■ **PROMPT**: What is the number of lines in the data that hold the string "beside"? Reply with that number only.

■ **THE DATA**:
####################
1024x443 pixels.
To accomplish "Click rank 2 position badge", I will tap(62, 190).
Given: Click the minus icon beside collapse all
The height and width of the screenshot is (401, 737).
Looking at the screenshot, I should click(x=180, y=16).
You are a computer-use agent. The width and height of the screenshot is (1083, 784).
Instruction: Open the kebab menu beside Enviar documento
####################
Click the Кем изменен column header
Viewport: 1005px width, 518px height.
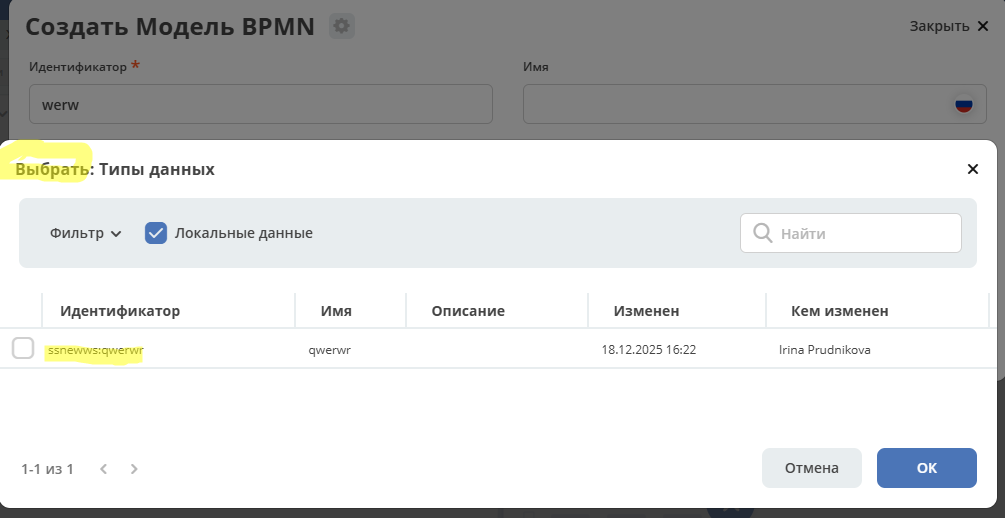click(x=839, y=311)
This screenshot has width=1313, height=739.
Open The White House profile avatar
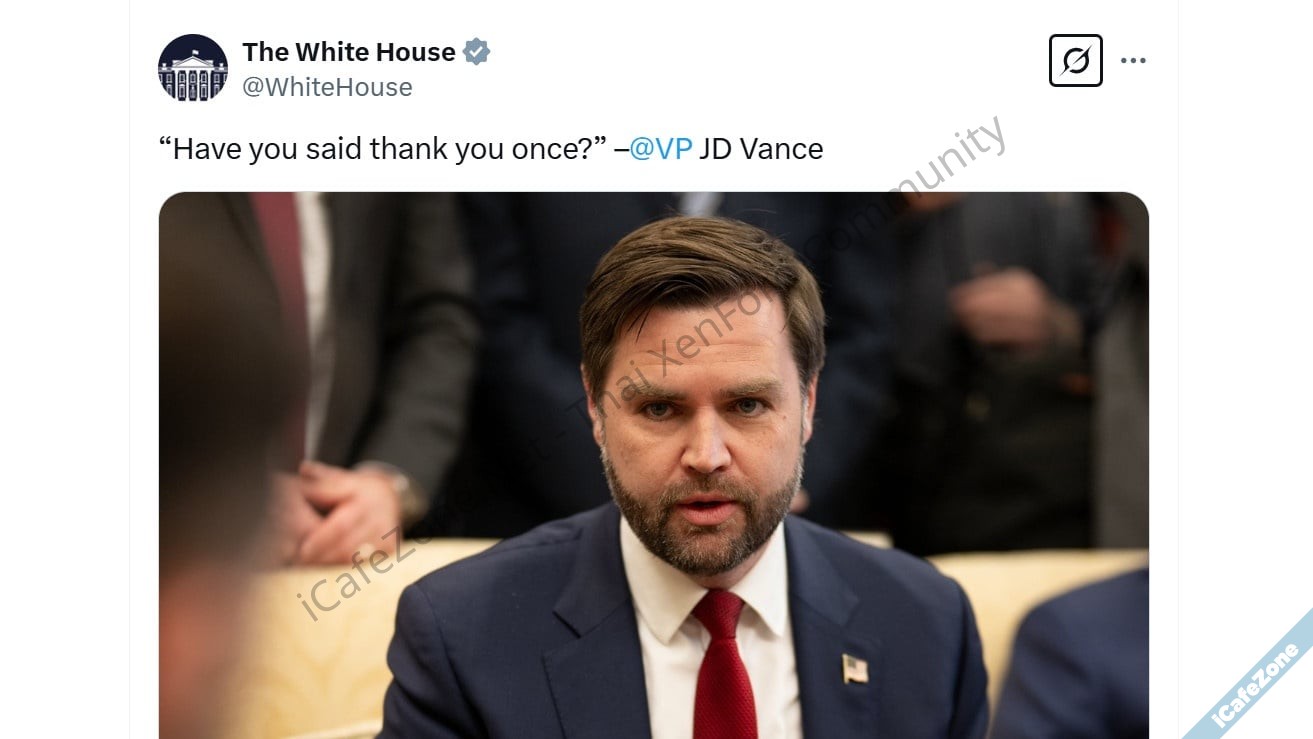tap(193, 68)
####################
■ **RESPONSE TO THIS TASK**: 2